● **What you should do**
Transcribe each line of the records below verbatim, omitting the pictures.

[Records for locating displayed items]
-- begin --

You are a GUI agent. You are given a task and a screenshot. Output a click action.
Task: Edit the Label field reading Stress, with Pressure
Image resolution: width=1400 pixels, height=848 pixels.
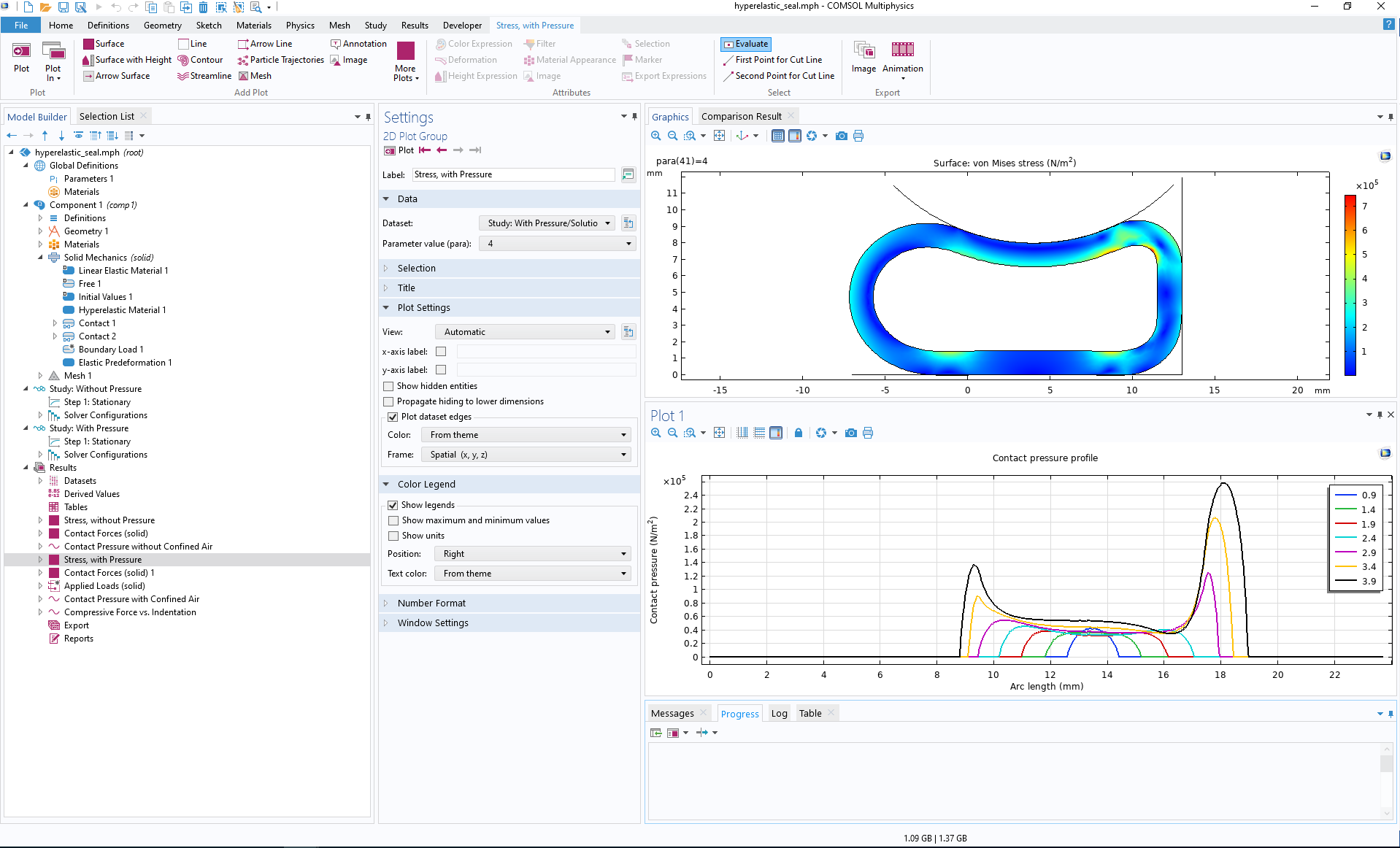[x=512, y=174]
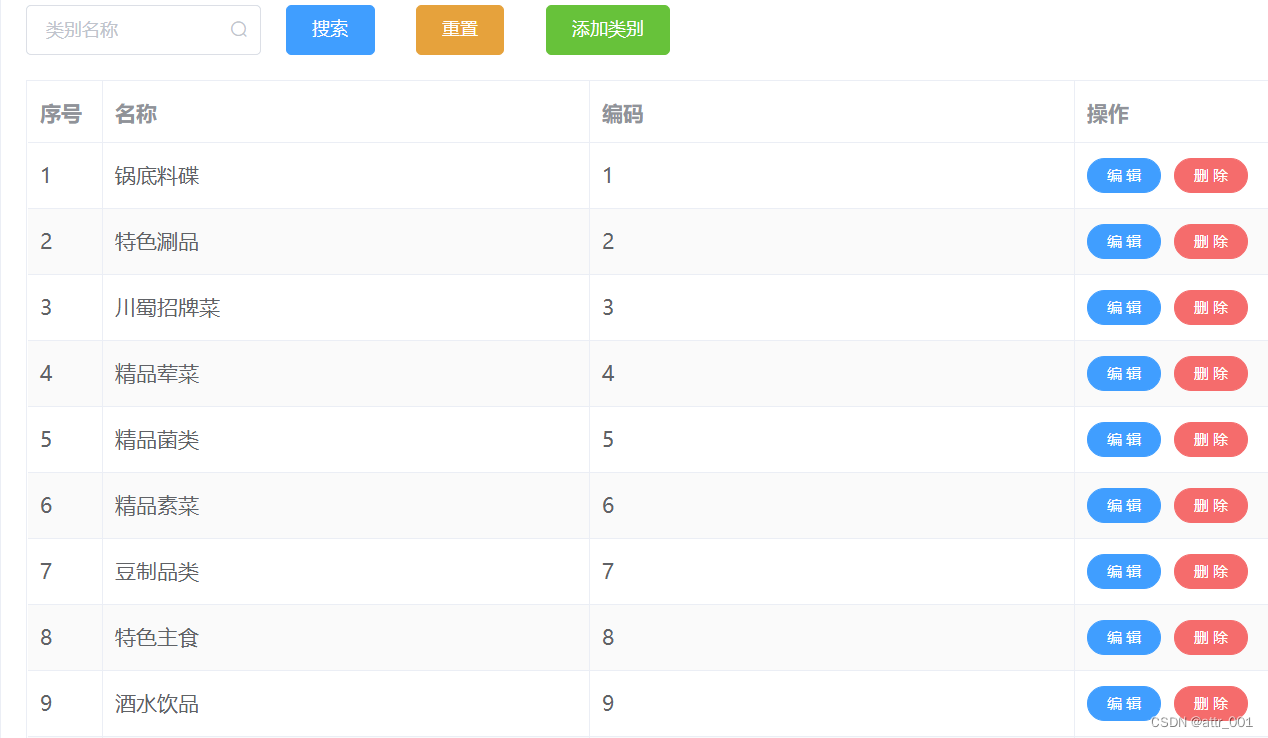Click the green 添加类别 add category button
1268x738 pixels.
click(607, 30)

-- end --

● **Final result**
You are a GUI agent. You are given a task and a screenshot. Output a click action.
Task: Edit the Label field reading Stress, with Pressure
Image resolution: width=1400 pixels, height=848 pixels.
[x=512, y=174]
Click the green 添加类别 add category button
1268x738 pixels.
click(607, 30)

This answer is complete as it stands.